## [EXCERPTED PASSAGE]

┄┄┄┄┄┄

Iz Paehr works with and on structures of virtuality. Iz often collaborates on projects, they design, programme and write along questions of access, materiality and play.
One of Iz’s focus areas is metaphors and materials of networks. There are gaps between imaginations and material realities of the internet: For example, the imagery of the “cloud” is common, whereas 99% of bits are transferred via submarine cables that have landing stations predominantly situated above the equator. The latter opens questions about ownership, power and access.
During the bangaloREsidency at the Archives at the National Centre for Biological SciencesIz will examine these questions and search for traces of the plant-based beginnings of transatlantic communications. In the making of internet infrastructures and its predecessor, the telegraph network, the plant life of India played a significant role. A latex produced from gutta-percha trees of the genus Palaquium made for an electronically nonconductive material that protected copper fibres from salt water. This made communication across oceans possible, which deepened colonial control. The trees soon faced extinction in an early technology induced ecological disaster. Which archive materials tell stories about plants and networks and how is the archive itself networked? How can alternative plant-based networks be tested? And where in Bangalore are there still/again Palaquium trees today?

┄┄┄┄┄┄

## [INFORMATION PROVIDED]

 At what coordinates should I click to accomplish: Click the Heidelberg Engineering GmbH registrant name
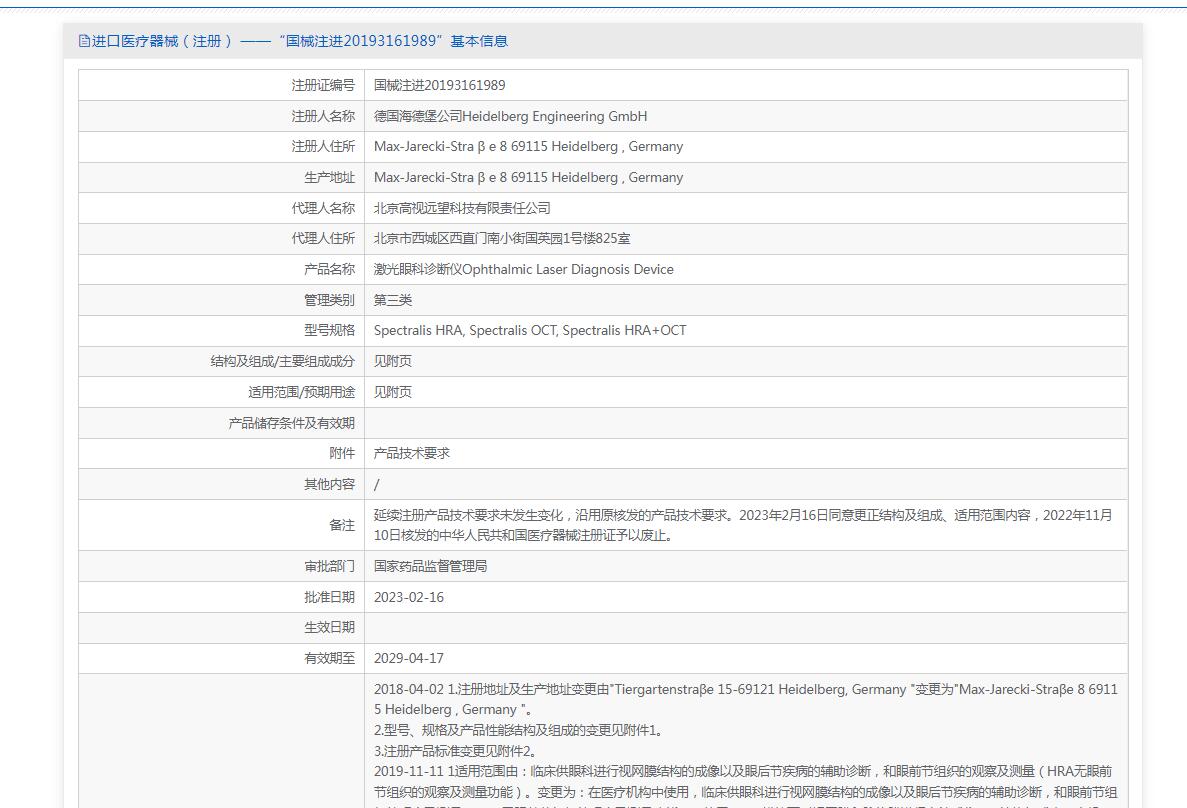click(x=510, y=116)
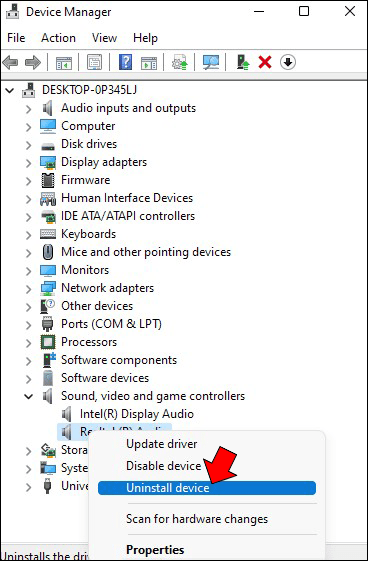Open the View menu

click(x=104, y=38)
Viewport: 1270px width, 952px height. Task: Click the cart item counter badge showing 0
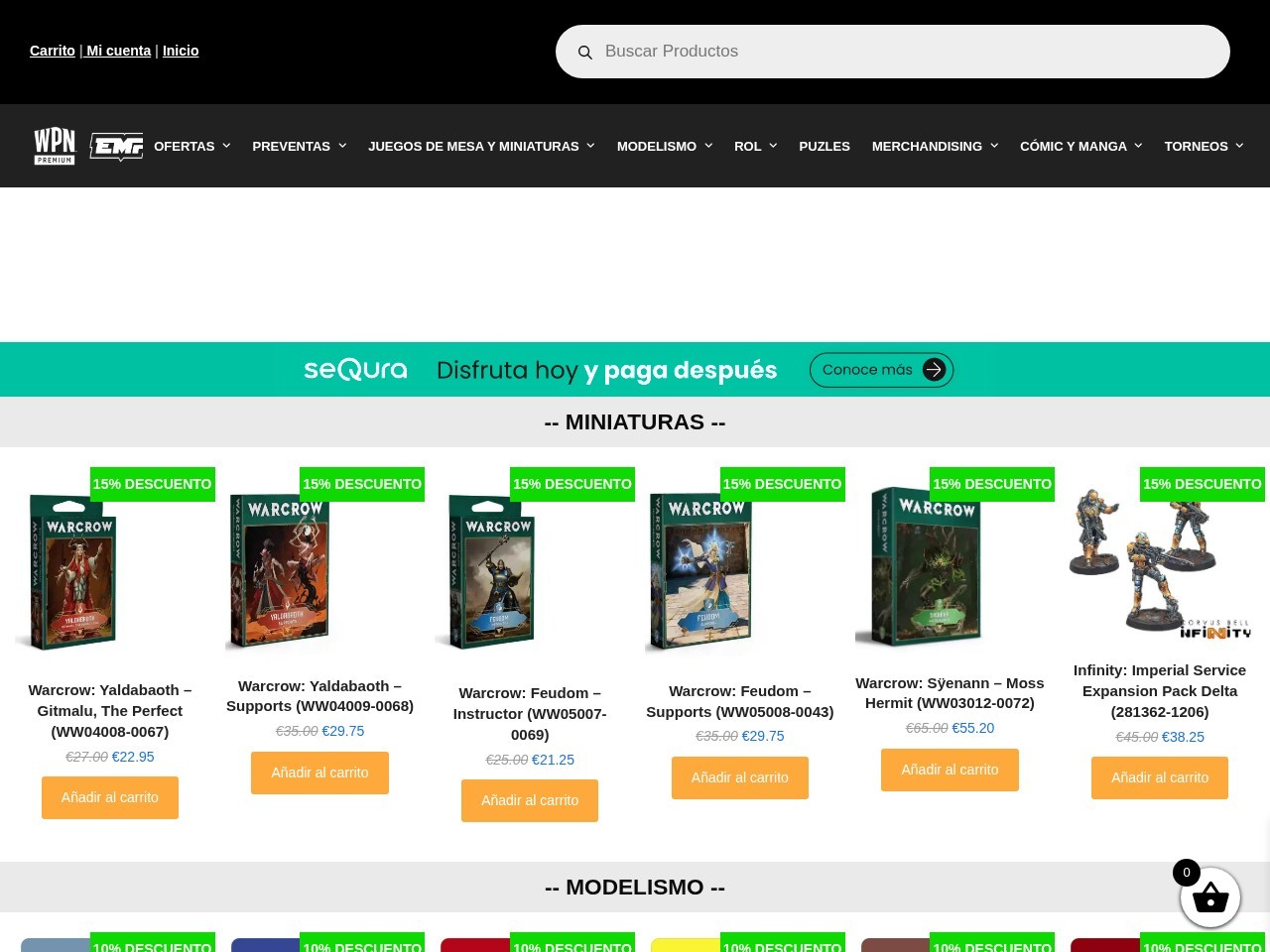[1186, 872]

┄┄┄┄┄┄

## [EXERCISES]
1 > In the profile of Iz Paehr, what protected copper fibres from salt water?
2 > Rewrite the profile of Iz Paehr from "Iz Paehr works" to "power and access.", changing "submarine cables" to "undersea cables".

## [RESPONSES TO THE TASKS]
1 > A latex produced from gutta-percha trees of the genus Palaquium.

2 >
Iz Paehr works with and on structures of virtuality. Iz often collaborates on projects, they design, programme and write along questions of access, materiality and play.
One of Iz’s focus areas is metaphors and materials of networks. There are gaps between imaginations and material realities of the internet: For example, the imagery of the “cloud” is common, whereas 99% of bits are transferred via undersea cables that have landing stations predominantly situated above the equator. The latter opens questions about ownership, power and access.